━━━ TEXTAUSZUG
Hoffen auf Landregen
Sommer im Weinberg / TravelLifeDrive setzt Begleitung der Rheingauer Winzerfamilie Gerhard durchs Jahr fort
Von Günther Koch/Life-Magazin
Jungwinzerin Michaela Gerhard kontrolliert die Trauben. Foto: Waldinger
Hattenheim – Spätfrühling und Frühsommer sind in diesem Jahr über einen jetzt schon längeren Zeitraum hinweg warm, teilweise sogar schwül-heiß gewesen. „Unwetter sind in dieser Vegetationsperiode zumindest bei uns bis jetzt Gott sei Dank ausgeblieben“, sagt Jungwinzerin Michaela vom Weingut Leon Gerhard, deren Familie aus Hattenheim im Rheingau wir im Rahmen einer mehrteiligen Serie durchs Jahr begleiten. Seit Wochen sei es eher das trockene und heiße Wetter, das die Vegetation bestimme.
━━━━━━
━━━ BEREITGESTELLTE DATEN
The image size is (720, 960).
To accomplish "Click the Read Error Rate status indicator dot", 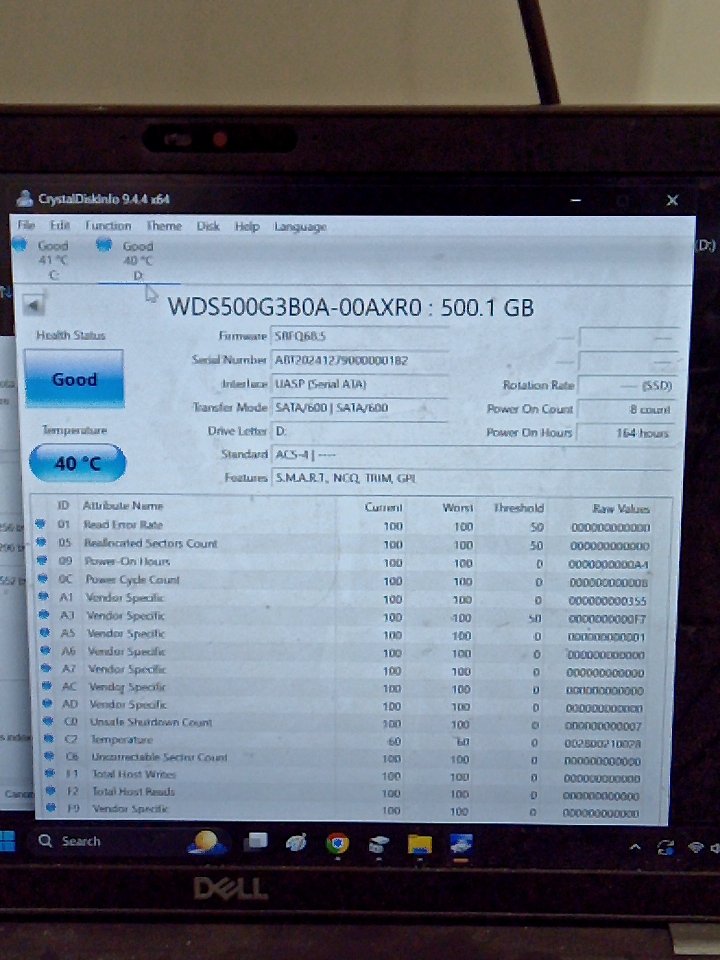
━━━━━━
- AUFGABE: Schreiben Sie den Textauszug über die Winzerfamilie Gerhard vollständig und wortgetreu ab.

- LÖSUNG:
Hoffen auf Landregen
Sommer im Weinberg / TravelLifeDrive setzt Begleitung der Rheingauer Winzerfamilie Gerhard durchs Jahr fort
Von Günther Koch/Life-Magazin
Jungwinzerin Michaela Gerhard kontrolliert die Trauben. Foto: Waldinger
Hattenheim – Spätfrühling und Frühsommer sind in diesem Jahr über einen jetzt schon längeren Zeitraum hinweg warm, teilweise sogar schwül-heiß gewesen. „Unwetter sind in dieser Vegetationsperiode zumindest bei uns bis jetzt Gott sei Dank ausgeblieben“, sagt Jungwinzerin Michaela vom Weingut Leon Gerhard, deren Familie aus Hattenheim im Rheingau wir im Rahmen einer mehrteiligen Serie durchs Jahr begleiten. Seit Wochen sei es eher das trockene und heiße Wetter, das die Vegetation bestimme.